Pandas Dataframe 中两个日期之间的营业时间(包括节假日)

Pet*_*rDS 6 python date pandas

Python 新手用户 - 我正在尝试计算 pandas DataFrame 中两个日期之间的营业时间(给定上午 9 点至下午 5 点、周一至周五工作时间)并排除澳大利亚公共假期。

在过去的几天里,我尝试将很多解决方案组合在一起并将其应用于我的问题,但我遇到了很大的麻烦。

我将发布我当前的迭代,但也会寻求反馈,作为处理整个问题的最佳方式,并了解如何在未来解决这些问题。

我最近的尝试是使用 pandas CDay 然后为澳大利亚日期创建一个自定义假日日历,这一切似乎都有效 - 然后从这一步将其应用到我无法理解的 pandas 日期。我正在使用此https://codereview.stackexchange.com/questions/135142/calculate-working-minutes- Between-two-timestamps/135200#135200 解决方案中的自定义函数来计算日期之间的分钟数,但没有运气。

感谢任何帮助!

import datetime
from pandas.tseries.holiday import Holiday, AbstractHolidayCalendar
from pandas.tseries.offsets import CDay

class HolidayCalendar(AbstractHolidayCalendar):
    rules =[Holiday('New Years Day',year=2016,month=1,day=1),
        Holiday('Australia Day',year=2016,month=1,day=26),
        Holiday('Good Friday',year=2016,month=3,day=25),
        Holiday('Easter Monday',year=2016,month=3,day=28),
        Holiday('ANZAC Day',year=2016,month=4,day=25),
        Holiday('Queens Birthday',year=2016,month=6,day=13),
        Holiday('Christmas Day',year=2016,month=12,day=25),
        Holiday('Boxing Day',year=2016,month=12,day=26),           
        Holiday('New Years Day',year=2017,month=1,day=1),
        Holiday('Australia Day',year=2017,month=1,day=26),
        Holiday('Good Friday',year=2017,month=4,day=15),
        Holiday('Easter Monday',year=2017,month=4,day=17),
        Holiday('ANZAC Day',year=2017,month=4,day=25),
        Holiday('Queens Birthday',year=2017,month=6,day=12),
        Holiday('Christmas Day',year=2017,month=12,day=25),
        Holiday('Boxing Day',year=2017,month=12,day=26),
        Holiday('New Years Day',year=2018,month=1,day=1),
        Holiday('Australia Day',year=2018,month=1,day=26),
        Holiday('Good Friday',year=2018,month=3,day=30),
        Holiday('Easter Monday',year=2018,month=4,day=2),
        Holiday('ANZAC Day',year=2018,month=4,day=25),
        Holiday('Queens Birthday',year=2018,month=6,day=11),
        Holiday('Christmas Day',year=2018,month=12,day=25),
        Holiday('Boxing Day',year=2018,month=12,day=26)]

cal = HolidayCalendar()
dayindex = pd.bdate_range(datetime.date(2015,1,1),datetime.date.today(),freq=CDay(calendar=cal))

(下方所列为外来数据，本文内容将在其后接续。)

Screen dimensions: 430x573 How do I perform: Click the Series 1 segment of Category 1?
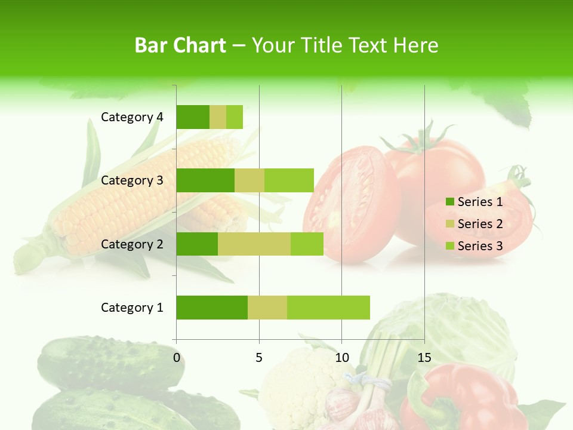coord(212,308)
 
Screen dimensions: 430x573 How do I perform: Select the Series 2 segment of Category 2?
coord(254,244)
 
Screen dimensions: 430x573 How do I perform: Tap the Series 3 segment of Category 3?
coord(289,180)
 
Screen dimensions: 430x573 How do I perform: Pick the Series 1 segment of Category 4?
coord(193,117)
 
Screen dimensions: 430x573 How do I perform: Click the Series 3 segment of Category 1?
coord(328,308)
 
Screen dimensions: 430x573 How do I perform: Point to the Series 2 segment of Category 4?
coord(218,117)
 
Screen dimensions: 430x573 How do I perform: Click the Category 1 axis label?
coord(132,308)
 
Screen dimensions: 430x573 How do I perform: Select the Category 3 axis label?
coord(132,180)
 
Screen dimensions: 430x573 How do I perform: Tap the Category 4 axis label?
coord(132,117)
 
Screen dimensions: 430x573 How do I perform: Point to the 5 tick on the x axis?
coord(259,358)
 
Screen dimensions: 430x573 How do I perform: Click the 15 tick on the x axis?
coord(424,358)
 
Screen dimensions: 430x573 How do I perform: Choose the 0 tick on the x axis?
coord(177,358)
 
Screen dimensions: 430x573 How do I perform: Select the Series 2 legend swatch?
coord(450,224)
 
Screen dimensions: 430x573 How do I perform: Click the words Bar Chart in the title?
coord(180,45)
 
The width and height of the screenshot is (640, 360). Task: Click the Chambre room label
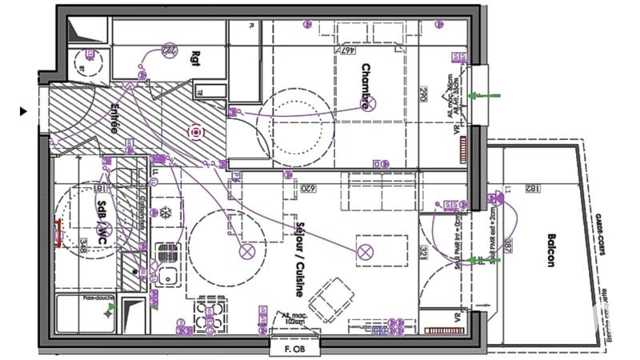(366, 86)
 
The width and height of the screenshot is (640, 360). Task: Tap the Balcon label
(551, 251)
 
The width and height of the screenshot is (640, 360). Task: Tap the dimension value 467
(346, 50)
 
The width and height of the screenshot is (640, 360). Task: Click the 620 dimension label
(306, 189)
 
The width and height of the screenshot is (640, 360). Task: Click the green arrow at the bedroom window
(483, 95)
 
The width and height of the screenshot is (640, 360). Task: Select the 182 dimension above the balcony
(530, 189)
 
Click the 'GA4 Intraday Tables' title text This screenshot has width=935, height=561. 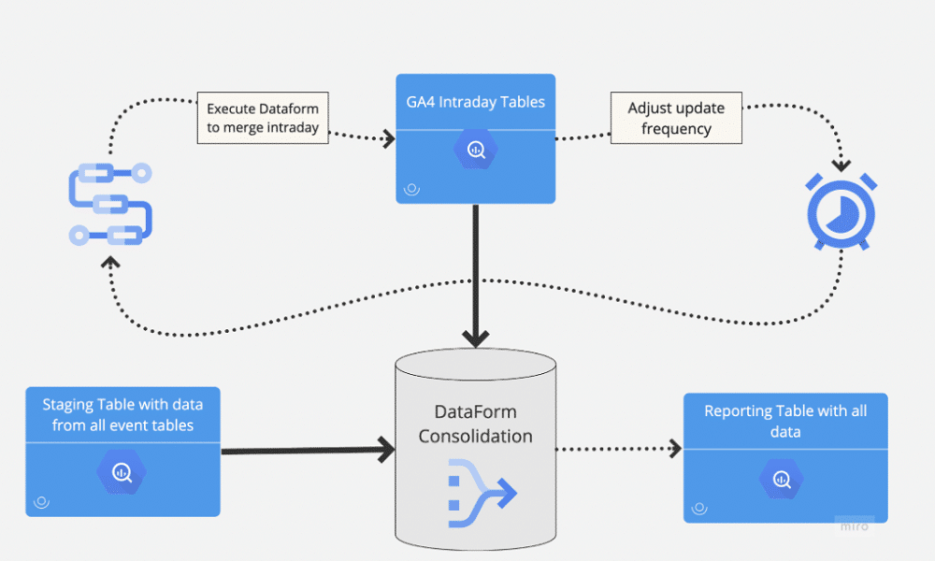475,102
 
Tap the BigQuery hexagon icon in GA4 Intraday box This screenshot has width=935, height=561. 476,151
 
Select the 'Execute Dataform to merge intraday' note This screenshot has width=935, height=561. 263,118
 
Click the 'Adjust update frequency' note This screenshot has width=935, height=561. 676,118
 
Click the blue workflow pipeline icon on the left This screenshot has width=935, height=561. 110,203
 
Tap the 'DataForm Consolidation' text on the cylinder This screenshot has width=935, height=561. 475,424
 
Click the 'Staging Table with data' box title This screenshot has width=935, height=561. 122,415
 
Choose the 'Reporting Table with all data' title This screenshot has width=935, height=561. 784,421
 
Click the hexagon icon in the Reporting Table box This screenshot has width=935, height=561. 784,480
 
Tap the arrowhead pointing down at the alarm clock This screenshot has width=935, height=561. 842,165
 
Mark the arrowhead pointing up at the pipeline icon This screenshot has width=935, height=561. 110,263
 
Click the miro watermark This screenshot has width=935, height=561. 854,525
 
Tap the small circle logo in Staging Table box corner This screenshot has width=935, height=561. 41,502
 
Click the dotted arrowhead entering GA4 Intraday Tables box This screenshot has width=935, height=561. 387,138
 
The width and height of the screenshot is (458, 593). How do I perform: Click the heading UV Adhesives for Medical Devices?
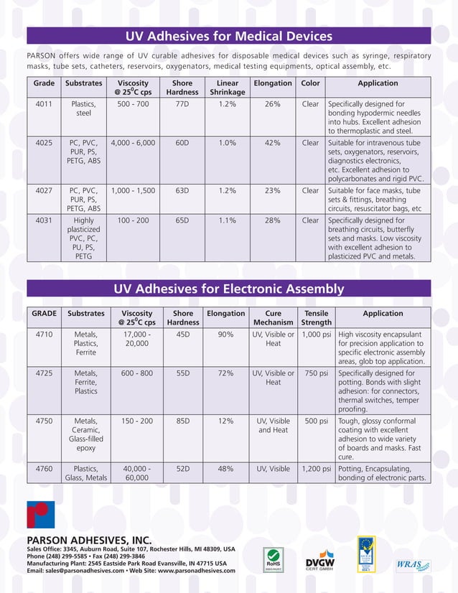pyautogui.click(x=228, y=36)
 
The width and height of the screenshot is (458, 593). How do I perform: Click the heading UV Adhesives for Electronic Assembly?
pyautogui.click(x=228, y=289)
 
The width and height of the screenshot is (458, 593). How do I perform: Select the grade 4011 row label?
pyautogui.click(x=44, y=104)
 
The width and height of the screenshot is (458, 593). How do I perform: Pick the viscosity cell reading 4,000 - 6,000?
pyautogui.click(x=133, y=143)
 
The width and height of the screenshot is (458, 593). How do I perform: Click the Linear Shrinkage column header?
pyautogui.click(x=228, y=88)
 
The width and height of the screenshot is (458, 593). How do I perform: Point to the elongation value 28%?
pyautogui.click(x=272, y=220)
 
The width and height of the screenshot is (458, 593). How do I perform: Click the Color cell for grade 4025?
pyautogui.click(x=310, y=143)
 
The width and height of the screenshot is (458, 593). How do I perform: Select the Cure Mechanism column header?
pyautogui.click(x=274, y=318)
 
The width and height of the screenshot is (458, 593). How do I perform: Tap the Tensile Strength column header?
pyautogui.click(x=317, y=318)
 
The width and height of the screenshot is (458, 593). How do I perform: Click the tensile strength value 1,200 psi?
pyautogui.click(x=317, y=469)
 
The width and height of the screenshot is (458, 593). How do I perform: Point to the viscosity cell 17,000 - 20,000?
pyautogui.click(x=137, y=339)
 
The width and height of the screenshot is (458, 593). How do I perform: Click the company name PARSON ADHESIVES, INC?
pyautogui.click(x=89, y=539)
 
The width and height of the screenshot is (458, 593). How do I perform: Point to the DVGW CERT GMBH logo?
pyautogui.click(x=320, y=560)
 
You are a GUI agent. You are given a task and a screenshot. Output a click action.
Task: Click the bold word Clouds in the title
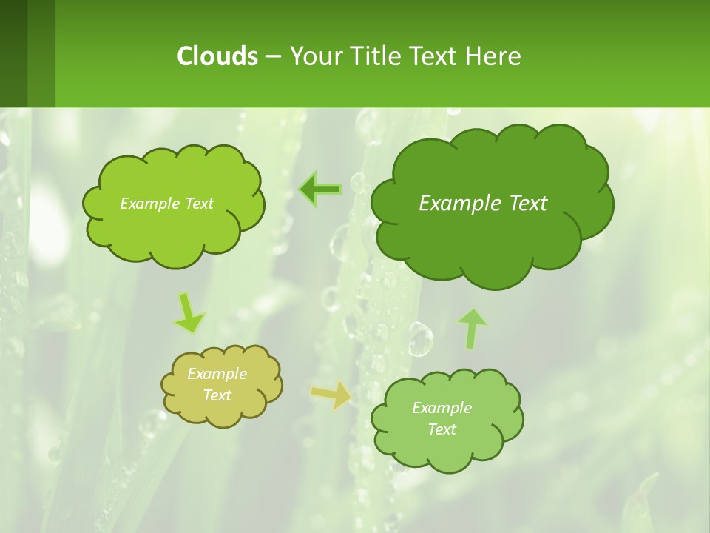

day_series = dayindex.to_series()

def count_mins(start,end):

starttime = datetime.datetime.fromtimestamp(int(start)/1000)

endtime = datetime.datetime.fromtimestamp(int(end)/1000)

days = day_series[starttime.date():endtime.date()]

daycount = len(days)

if daycount == 0:
    return daycount
else:
    startday = datetime.datetime(days[0].year,
                             days[0].month,
                             days[0].day,
                             hour=9,
                             minute=0)
    endday = datetime.datetime(days[-1].year,
                           days[-1].month,
                           days[-1].day,
                           hour=17,
                           minute=0)
    if daycount == 1:  

        if starttime < startday:
            periodstart = startday
        else:
            periodstart = starttime
        if endtime > endday:
            periodend = endday
        else:
            periodend = endtime

        return (periodend - periodstart).seconds/60

    if daycount == 2:

        if starttime < startday:
            first_day_mins = 480
        else:
            first_day_mins = (startday.replace(hour=17)-starttime).seconds/60
        if endtime > endday:
            second_day_mins = 480
        else:
            second_day_mins = (endtime-endday.replace(hour=9)).seconds/60

        return (first_day_mins + second_day_mins)

    else:

        if starttime < startday:
            first_day_mins = 480
        else:
            first_day_mins = (startday.replace(hour=17)-starttime).seconds/60
        if endtime > endday:
            second_day_mins = 480
        else:
            second_day_mins = (endtime-endday.replace(hour=9)).seconds/60

        return (first_day_mins + second_day_mins + ((daycount-2)*480))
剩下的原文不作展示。